> **Task instructions**
Reproduce word for word the part of the team dynamics course text below that opens with the words containing "Stages of a" and closes with "the team's end.".

> **Text shown**
━━━━

Seventeen graduate students in the team dynamics course from both the Suwanee and Philadelphia campuses completed the online class by supporting the missions of not-for-profit organizations near and far. The course, part of the Master's in Biomedical Sciences curriculum in the Organizational Leadership concentration and the Certificate of Advanced Graduate Studies program, pivoted from an in-person class to a virtual format last year, but didn’t lose its focus on giving back.

Drafting a team charter

At the start of the program, students were placed in teams and tasked to create a team charter that each member would agree to follow. A team charter is a document developed in a group/team setting that clarifies team direction while establishing boundaries. The charter also provides the information needed to reduce the risk of rework, enabling the team to get it right the first time.

Stages of a team

Students were taught early in this course that teams aren't forged overnight. Instead, they go through different stages, known as forming, storming, norming, performing and adjourning. First, the team needs to develop. This is when members start working together. During this stage, there is storming and forming. Storming is when the team enters a situation where they need to work together, but they may not be able to find common ground with the other team members. The norming stage takes place after everyone is more comfortable working with members of their team. Performing happens once all the group members have grown to know each other and can function as an effective unit to pursue their shared goals. Finally, like many teams, after the job, task or project is complete, the adjourning stage is reached, signifying the team's end.

━━━━

> **Exercise data**
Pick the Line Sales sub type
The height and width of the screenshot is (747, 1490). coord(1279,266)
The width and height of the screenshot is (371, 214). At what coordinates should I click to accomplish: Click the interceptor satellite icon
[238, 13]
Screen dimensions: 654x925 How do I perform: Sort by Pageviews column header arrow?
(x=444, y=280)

━━━━

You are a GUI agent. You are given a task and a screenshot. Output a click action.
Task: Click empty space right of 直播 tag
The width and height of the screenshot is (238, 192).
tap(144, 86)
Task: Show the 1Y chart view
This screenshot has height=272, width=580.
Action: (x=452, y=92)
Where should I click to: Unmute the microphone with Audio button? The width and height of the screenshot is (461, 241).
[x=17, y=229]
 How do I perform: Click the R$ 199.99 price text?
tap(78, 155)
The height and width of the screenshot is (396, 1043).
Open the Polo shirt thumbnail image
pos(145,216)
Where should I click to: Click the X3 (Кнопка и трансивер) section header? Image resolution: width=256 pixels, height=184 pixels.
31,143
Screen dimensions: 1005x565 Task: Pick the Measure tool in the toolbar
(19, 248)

━━━━

> **Answer to this problem**
Stages of a team

Students were taught early in this course that teams aren't forged overnight. Instead, they go through different stages, known as forming, storming, norming, performing and adjourning. First, the team needs to develop. This is when members start working together. During this stage, there is storming and forming. Storming is when the team enters a situation where they need to work together, but they may not be able to find common ground with the other team members. The norming stage takes place after everyone is more comfortable working with members of their team. Performing happens once all the group members have grown to know each other and can function as an effective unit to pursue their shared goals. Finally, like many teams, after the job, task or project is complete, the adjourning stage is reached, signifying the team's end.